Вебер закрыл глаза, дождался алых, разрастающихся, втягивающих внутрь ворот – и провалился в них, давно забытое наслаждение, громады, гребни-пласты облаков внизу, ощущение простора и покоя. Душа так устала, что и здесь обычное ликование не приходило, было ощущение тревоги и покинутости.
Черная точка на горизонте возникла почти сразу, она не начала своего молниеносного приближения, но Вебер упрямо, почти с вызовом, ожидал ее приближения. Если попробовать отразить удар? Бессмысленно, силу этого удара он помнил хорошо. Точка чуть увеличилась, стала пятном, это было медленное, запугивающее приближение, как сближение соперников, когда главное – психологически не уступить. Краски поблекли, все в серо-белых тонах, будто испортилось зрение. Вебер ждал, потом приближение было таким же мгновенным – и тот же чудовищный удар, сознание Вебера погасло.
Он очнулся в кресле и не мог понять, сколько прошло времени, сердце дрожало, тело было онемевшим, чужим, дыхание поверхностно проскальзывало в легких. Вебер понял: удар был в сердце.

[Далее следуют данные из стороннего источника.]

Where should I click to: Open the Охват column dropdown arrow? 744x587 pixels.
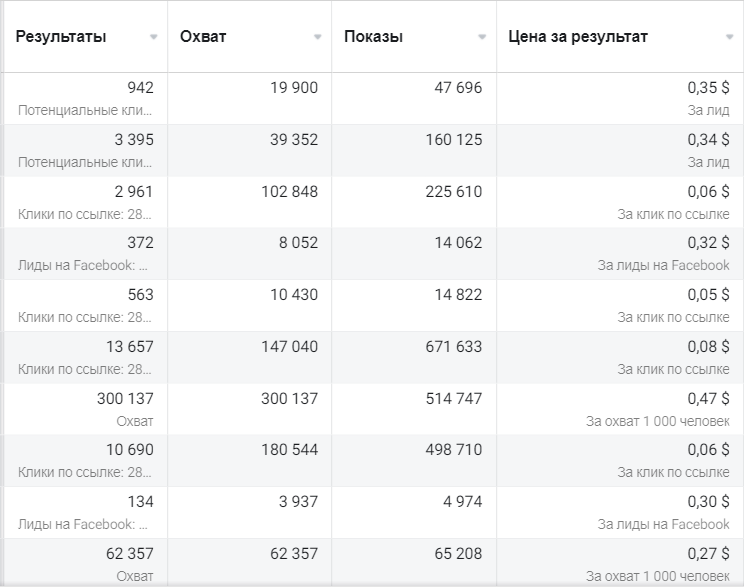(317, 37)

Он пытался пошевелиться, соединить свои рассогласованные, смещенные, выбитые тела в одно. Сердце колотилось неровно, но не трепетало, как в первые минуты.

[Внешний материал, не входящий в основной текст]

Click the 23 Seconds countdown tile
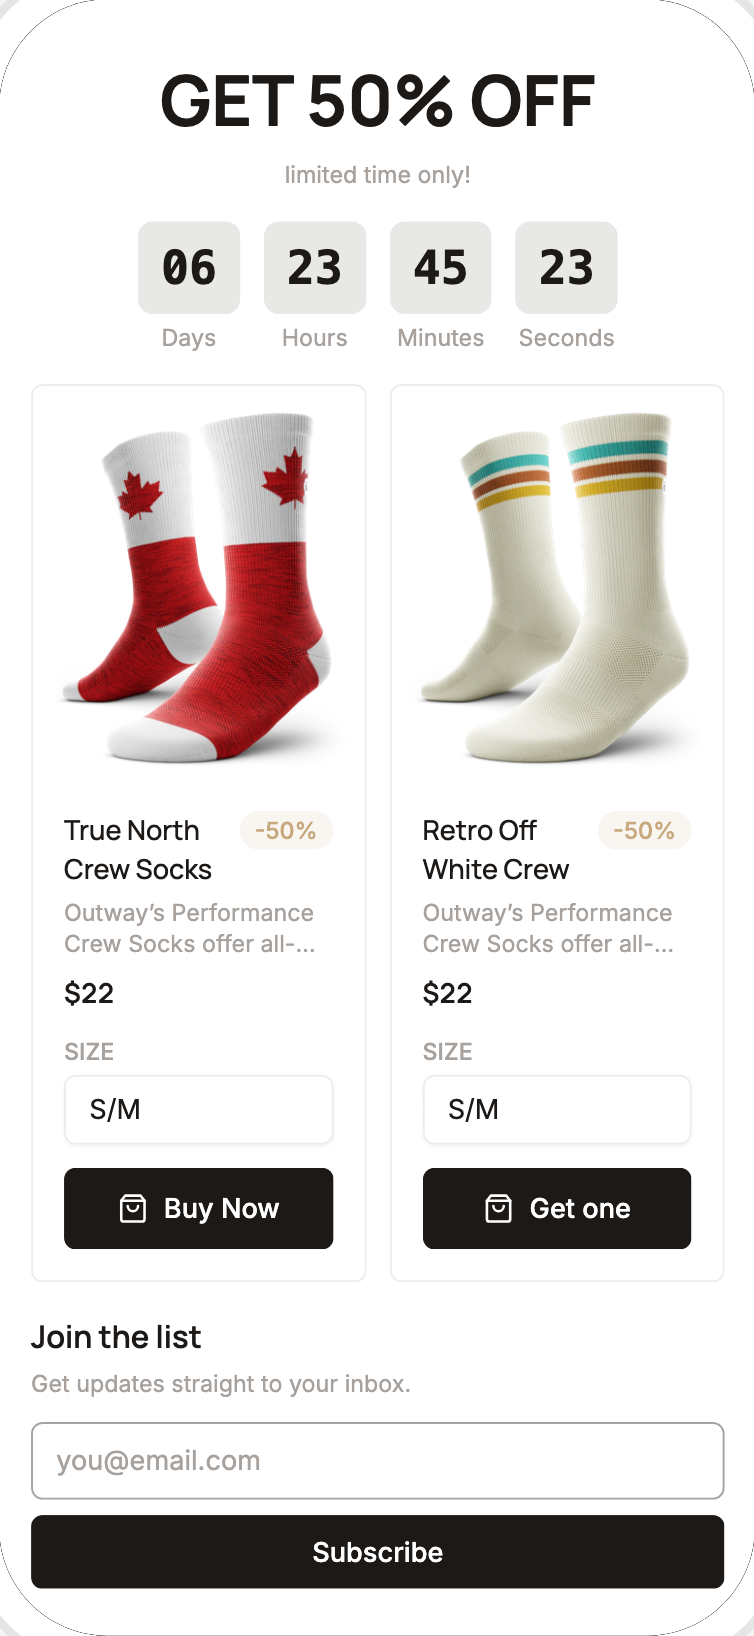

Вебер поднялся, страх не отпускал его. После случившегося Аланду на глаза лучше не показываться, он предупреждал, и даже сама эта страшная сила предлагала ему уйти. Это вина Вебера в том, что с ним это произошло. Посмотрел на часы – он должен быть у Аланда, Аланд прощает многое, но не своеволие в медитации, в тонких мирах не шутят, для того и учитель, чтобы ученик по неопытности не погубил себя.